Sure, the oil markets have responded to the OPEC and Non-OPEC agreement to cut production. But perhaps not quite like the cartel anticipated!

While media headlines are chock-full of reports that parties to the agreement are complying with the cuts, this time it’s different.

And that’s because they’ve underestimated the supply coming out of a new swing producer: The United States.

And that’s going to drive oil prices down in a big way. Consider …

<1> Cumbersome U.S. inventory and surging production. U.S. oil inventories are at their highest seasonal level in 30 years and production is running at its fastest clip in nine months.

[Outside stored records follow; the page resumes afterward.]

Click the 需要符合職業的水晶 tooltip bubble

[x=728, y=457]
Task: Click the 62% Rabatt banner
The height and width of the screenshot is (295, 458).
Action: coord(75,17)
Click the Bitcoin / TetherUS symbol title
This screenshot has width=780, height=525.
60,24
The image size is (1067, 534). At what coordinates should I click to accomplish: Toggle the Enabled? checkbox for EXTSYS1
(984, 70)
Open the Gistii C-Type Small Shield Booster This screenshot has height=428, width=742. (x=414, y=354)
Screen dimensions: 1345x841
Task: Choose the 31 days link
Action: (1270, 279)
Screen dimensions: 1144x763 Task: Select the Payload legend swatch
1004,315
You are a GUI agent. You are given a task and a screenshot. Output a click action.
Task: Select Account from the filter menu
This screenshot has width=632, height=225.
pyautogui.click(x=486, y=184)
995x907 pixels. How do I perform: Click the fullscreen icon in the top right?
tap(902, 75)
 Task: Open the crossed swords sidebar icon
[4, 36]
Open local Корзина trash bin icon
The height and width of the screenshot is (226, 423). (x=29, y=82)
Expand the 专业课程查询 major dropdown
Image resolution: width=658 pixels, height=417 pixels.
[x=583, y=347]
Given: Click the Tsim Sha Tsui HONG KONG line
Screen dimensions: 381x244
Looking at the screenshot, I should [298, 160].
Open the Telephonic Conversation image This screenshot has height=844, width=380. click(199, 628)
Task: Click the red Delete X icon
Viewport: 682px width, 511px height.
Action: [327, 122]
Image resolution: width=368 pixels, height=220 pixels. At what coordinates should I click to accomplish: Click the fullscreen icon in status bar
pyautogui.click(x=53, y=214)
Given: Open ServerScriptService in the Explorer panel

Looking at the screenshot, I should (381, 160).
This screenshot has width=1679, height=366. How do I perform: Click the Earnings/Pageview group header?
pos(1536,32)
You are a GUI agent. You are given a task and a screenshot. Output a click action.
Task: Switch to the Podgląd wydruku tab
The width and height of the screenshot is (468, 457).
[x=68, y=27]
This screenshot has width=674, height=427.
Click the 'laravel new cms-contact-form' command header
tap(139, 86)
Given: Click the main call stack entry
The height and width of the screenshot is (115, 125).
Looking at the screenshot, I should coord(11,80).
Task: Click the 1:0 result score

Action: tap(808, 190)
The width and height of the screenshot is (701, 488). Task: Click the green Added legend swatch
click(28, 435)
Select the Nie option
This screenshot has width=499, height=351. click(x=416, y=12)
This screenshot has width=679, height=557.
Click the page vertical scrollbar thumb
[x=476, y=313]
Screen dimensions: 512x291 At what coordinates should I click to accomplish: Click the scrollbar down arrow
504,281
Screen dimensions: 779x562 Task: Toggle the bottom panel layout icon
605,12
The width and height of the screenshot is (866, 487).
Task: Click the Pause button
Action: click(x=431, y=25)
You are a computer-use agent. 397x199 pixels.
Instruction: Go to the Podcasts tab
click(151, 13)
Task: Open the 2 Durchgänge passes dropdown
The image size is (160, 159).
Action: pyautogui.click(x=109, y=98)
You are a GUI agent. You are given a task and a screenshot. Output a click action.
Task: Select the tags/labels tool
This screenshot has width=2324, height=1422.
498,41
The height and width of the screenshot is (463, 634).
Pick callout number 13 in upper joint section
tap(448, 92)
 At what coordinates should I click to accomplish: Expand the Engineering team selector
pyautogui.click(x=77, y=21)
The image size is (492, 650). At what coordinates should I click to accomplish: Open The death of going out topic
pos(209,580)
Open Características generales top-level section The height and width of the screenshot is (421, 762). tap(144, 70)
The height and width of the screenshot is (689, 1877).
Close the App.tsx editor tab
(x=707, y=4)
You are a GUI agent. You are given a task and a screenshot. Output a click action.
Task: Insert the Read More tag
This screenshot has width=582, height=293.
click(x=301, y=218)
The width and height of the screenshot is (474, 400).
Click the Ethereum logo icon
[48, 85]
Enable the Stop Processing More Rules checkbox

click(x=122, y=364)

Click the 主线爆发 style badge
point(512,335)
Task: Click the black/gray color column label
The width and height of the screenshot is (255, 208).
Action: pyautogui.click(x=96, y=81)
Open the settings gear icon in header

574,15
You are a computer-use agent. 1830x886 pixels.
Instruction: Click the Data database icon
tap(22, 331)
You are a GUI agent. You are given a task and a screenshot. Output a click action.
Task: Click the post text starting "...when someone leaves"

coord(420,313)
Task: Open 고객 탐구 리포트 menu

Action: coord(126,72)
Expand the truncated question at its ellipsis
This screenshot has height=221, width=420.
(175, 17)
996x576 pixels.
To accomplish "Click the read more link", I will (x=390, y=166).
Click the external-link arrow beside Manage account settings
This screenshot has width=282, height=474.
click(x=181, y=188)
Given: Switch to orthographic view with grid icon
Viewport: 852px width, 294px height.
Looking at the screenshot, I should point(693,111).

And I think this is just the start. Especially on a surge in U.S. oil drilling rig activity, which last week saw the biggest one-week jump in nearly four years.

<2> Surge in corporate spending and oil-patch investment. A recent poll of more than a dozen U.S. players showed an average 60% increase in capital expenditures for oil exploration and production planned for this year! This view was echoed by global investment bank Barclay’s calling for a 50% increase in American E&P spending.

There’s also a flurry of investment activity in the shale-rich Permian Basin.

And don’t forget: U.S. drillers have become nimble and well-funded with some shale producers generating a handsome profit at $45 per barrel. When they’re making money like that, the last thing on their minds is cutting production.

<3> Worrisome Speculator Positioning in the oil market. Initial excitement surrounding the OPEC production cut sparked aggressive buying interest into the oil market. In fact, figures compiled by the Commodity Futures Trading Commission (CFTC) show small speculators holding their largest long position on record …

These traders are considered the weak hands — generally underfunded and the last to enter the market. In fact, I use them as a contrarian indicator — what not to do.

As you can see from this chart, these weak hands are all in.

And that tells me to stay away.

In addition, given the current extreme reading, when these weak hands move to cover — in this case, sell their positions — oil will get hammered.

This is similar to late 2014 when oil topped $100 and small speculators held record net-long positions. They were forced to cover and kicked off a crash in oil prices.

Not surprisingly, this view is supported by my AI model: Oil prices should move sharply lower into late February.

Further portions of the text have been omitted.